O básico que todo mundo esquece
Você liga o computador e ele funciona. Pronto, pronto. O problema é que quando algo dá errado — e vai dar —, você não faz ideia do que aconteceu. A gente fala tudo sobre um computador como se fosse uma coisa só, mas na verdade são cinco ou seis peças tentando não se estrangular. Começa pelo processador. Esse é o cérebro, sim, mas não é como os filmes mostram. É uma pilha de transistores minúsculos ligando e desligando bilhões de vezes por segundo. O-clock diz quantas operações por segundo. Um processador de 3,5 gigahertz faz 3,5 bilhões de ciclos por segundo. O número importa menos do que a arquitetura — quantas tarefas ele consegue empilhar num único ciclo.

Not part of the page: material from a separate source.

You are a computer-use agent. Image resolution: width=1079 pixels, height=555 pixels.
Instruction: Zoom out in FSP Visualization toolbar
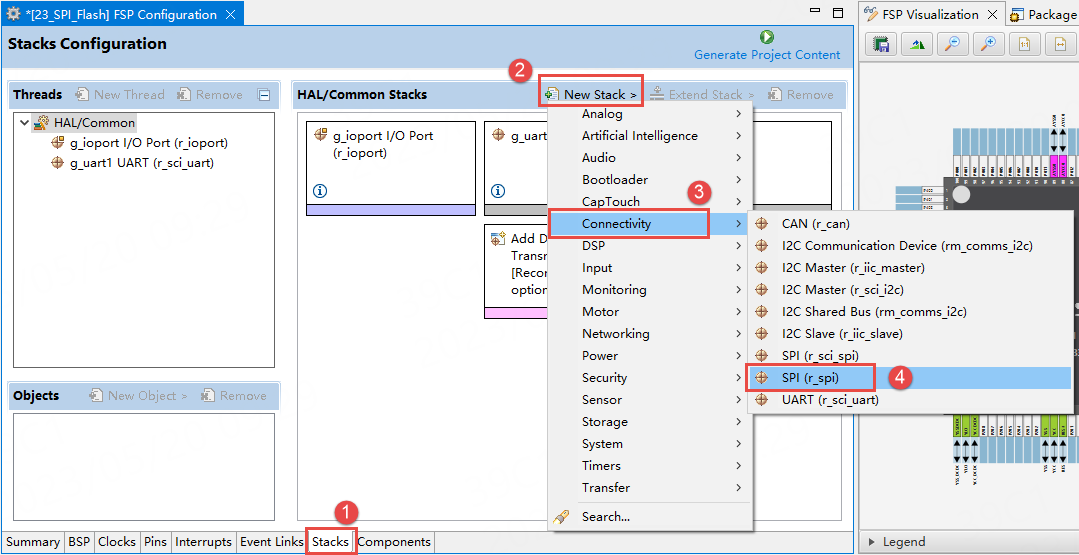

A memória RAM é outra história. Ela não armazena nada permanentemente. Ela é um espaço de trabalho temporário. O processador lê e escreve ali porque é rápido demais. Quando você fecha tudo e desliga, o conteúdo some. Isso é importante entender antes de gastar dinheiro à toa em muita RAM achando que vai resolver problemas que RAM não resolve.
Tudo sobre um computador: os componentes que realmente importam
Processador, placa-mãe, memória RAM, armazenamento, fonte e placa de vídeo. Esses são os seis. Todo o resto é periférico. Se um desses seis falhar, o computador não liga. O processador é o mais crítico. Um i5 ou Ryzen 5 serve para a maioria das coisas. Um i7 ou Ryzen 7 para trabalho pesado. Mas trabalho pesado depende muito do que você faz. Editar vídeo não é o mesmo que compilar código, que não é o mesmo que rodar simulações. Colocar um i9 num computador que vai ser usado principalmente para planilhas e navegador é dinheiro jogado fora. Eu já vi isso acontecer com tanta frequência que parou de me surpreender.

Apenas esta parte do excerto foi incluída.